Historically, soldiers have been known to continue fighting after sustaining wounds that appear fatal. Should this also be used in the RPing more often to make combat more dynamic and threatening? Below are some examples.
General Orfeur Cavenagh, 1879,
“A British officer, armed with a long regulation spit (a sabre), ran his sword through a Goor*ha (**urka). Notwithstanding his agony, the wounded man literally forced his way up to the weapon’s hilt, until he could close with his adversary, cutting him down with his kookri (a kukri) and falling dead beside him.*
R*v. Caesar Caine & Pvt. Thomas Malcolm, Barracks and Battlefields in India, 1891,
“The enemy (Sikh swordsmen) received us (the 10th foot) sword in hand (at Mooltan, 1848), and fought like wild men, actually fighting with their swords when our men’s bayonets were in their bodies.”
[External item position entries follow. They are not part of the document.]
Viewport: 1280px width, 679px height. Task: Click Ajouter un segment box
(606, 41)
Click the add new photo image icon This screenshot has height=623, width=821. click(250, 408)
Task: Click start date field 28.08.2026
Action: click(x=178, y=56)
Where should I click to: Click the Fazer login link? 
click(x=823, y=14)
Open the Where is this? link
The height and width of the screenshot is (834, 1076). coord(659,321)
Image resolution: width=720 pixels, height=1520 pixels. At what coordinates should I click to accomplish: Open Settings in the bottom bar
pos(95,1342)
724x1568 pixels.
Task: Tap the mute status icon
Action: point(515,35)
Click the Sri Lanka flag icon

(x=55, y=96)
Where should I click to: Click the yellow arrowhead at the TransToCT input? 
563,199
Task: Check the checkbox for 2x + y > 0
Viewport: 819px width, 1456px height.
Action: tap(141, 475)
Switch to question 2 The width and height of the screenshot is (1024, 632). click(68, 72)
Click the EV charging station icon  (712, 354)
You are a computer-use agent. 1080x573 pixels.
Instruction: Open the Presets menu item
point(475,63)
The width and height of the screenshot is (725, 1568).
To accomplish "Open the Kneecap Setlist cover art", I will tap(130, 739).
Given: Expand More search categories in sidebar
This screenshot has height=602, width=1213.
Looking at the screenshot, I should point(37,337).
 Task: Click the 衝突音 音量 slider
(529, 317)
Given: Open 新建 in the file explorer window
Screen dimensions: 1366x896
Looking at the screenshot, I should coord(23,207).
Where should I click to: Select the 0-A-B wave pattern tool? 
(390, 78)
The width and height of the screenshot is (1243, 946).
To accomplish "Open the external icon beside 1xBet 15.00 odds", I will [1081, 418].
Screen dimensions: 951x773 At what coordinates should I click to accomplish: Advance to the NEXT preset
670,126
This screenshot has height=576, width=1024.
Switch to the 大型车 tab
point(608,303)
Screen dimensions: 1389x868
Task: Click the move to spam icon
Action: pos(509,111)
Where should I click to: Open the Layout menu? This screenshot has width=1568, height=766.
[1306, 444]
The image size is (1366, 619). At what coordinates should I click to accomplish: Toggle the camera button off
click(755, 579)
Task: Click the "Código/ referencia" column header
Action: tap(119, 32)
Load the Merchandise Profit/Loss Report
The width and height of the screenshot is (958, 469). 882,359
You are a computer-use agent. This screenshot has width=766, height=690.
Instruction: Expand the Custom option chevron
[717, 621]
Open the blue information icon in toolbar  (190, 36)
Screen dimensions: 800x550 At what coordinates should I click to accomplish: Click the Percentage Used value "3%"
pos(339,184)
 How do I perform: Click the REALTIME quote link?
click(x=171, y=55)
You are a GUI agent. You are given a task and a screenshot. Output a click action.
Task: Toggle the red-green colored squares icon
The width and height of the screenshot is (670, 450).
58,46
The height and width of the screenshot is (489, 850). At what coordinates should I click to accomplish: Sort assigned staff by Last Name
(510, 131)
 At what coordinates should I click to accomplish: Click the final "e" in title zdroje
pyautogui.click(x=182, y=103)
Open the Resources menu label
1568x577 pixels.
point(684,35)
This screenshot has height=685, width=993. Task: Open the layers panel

Account mentioned by Sir Walter Scott in History of Scotland, 1841, at the Battle of Gasclune in 1392,
* . . . Sir David Lindsay, having run his lance through the body of one of the Highlanders (Highland Scot), bore him down and pinned him to the earth . . . in his dying agonies, the Highlander writhed himself upwards on the spear and exerted his last strength in fetching a sweeping blow at the armed knight (Sir David Lindsay) with his two-handed sword. The stroke, made with all the last energies of a dying man, cut through Lindsay’s stirrup and steel boot. . .
Maj. Eden Baker, R.A., quote from Journal of the Royal United Service Institution, 1886,
“In 1879, I saw Captain H., of the Bengal Cavalry, empty five barrels (the chambers of a revolver) into the back of a *hazi (a religious warrior, who apparently was “running amuck through the camp”) at less than five yards’ range without stopping him. A Martini-Henry bullet pierced him as well, and yet he kept on till brought up by an infantry bayonet.”